According to the separating hyperplane theorem, there is a hyperplane separating these two sets. This hyperplane can be represented by a nonzero vector of the form $(s,\boldsymbol \lambda)\in E^{n+1}$ with $s$ a scalar and $\boldsymbol \lambda\in E^n$, and a separation constant $c$. The separation conditions are
$$sr + \boldsymbol \lambda^T\textbf{x} \geq c\;\;\;\text{for all $\textbf{x} \in E^n$ and $r\geq f(\textbf{x})$}\;\;\;\;\;(1)$$ $$sr + \boldsymbol \lambda^T\textbf{x} \leq c\;\;\;\text{for all $\textbf{x} \in \Omega$ and $r\leq f^*$}.\;\;\;\;\;\;\;\;\;(2)$$
It follows that $s\neq0$; for otherwise $\boldsymbol \lambda \neq\textbf{0}$ and then (1) would be violated for some $\textbf{x}\in E^n$. It also follows that $s\geq0$ since otherwise (2) would be violated by very negative values of $r$. Hence, together we find $s>0$ and by appropriate scaling we may take $s=1$.
My questions are:
1) Why did $B$ overlap $\Gamma$ at the point $(f^*, \textbf{b}^*)$? I thought it should be $(f^*, \textbf{x}^*)$
2) Why is $s\neq0$ and $s\geq0$? I didn't understand this
3) Why may we take $s=1$?
Please let me know if you need more information, thank you for any help! =)
I think 1) is just a misprint. Indeed, it should read $(f^*, x^*)$.
Ad 2): Assume $s = 0$. Then, we have $\lambda^\top \, x \ge c$ for all $x \in E^n$. This yields $\lambda = 0$ which contradicts $(s, \lambda) \ne 0$.
Now Assume $s < 0$. But then $s \, r + \lambda^\top \, x \le c$ is violated, since $r$ could be arbitrarily small.
This yields $s > 0$.
Ad 3): This is just a simple scaling argument. Set $s^* = 1 = s/s$, $c^* = c / s$ and $\lambda^* = \lambda / s$ and divide (1) and (2) by $s$.

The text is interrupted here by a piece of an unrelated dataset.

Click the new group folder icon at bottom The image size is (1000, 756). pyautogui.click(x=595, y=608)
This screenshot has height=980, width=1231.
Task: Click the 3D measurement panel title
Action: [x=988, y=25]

By the way: I am wondering why you called these conditions ``zero-order'' conditions. Indeed, by evaluating (1) and (2), one should arrive at $-\lambda \in \partial f(x^*)$ (the convex subdifferential of $f$ at $x^*$) and $\lambda \in N_\Omega(x^*)$ (the normal cone of $\Omega$ at $x^*$), which is just the first order condition $0 \in \partial f(x^*) + N_\Omega(x^*)$.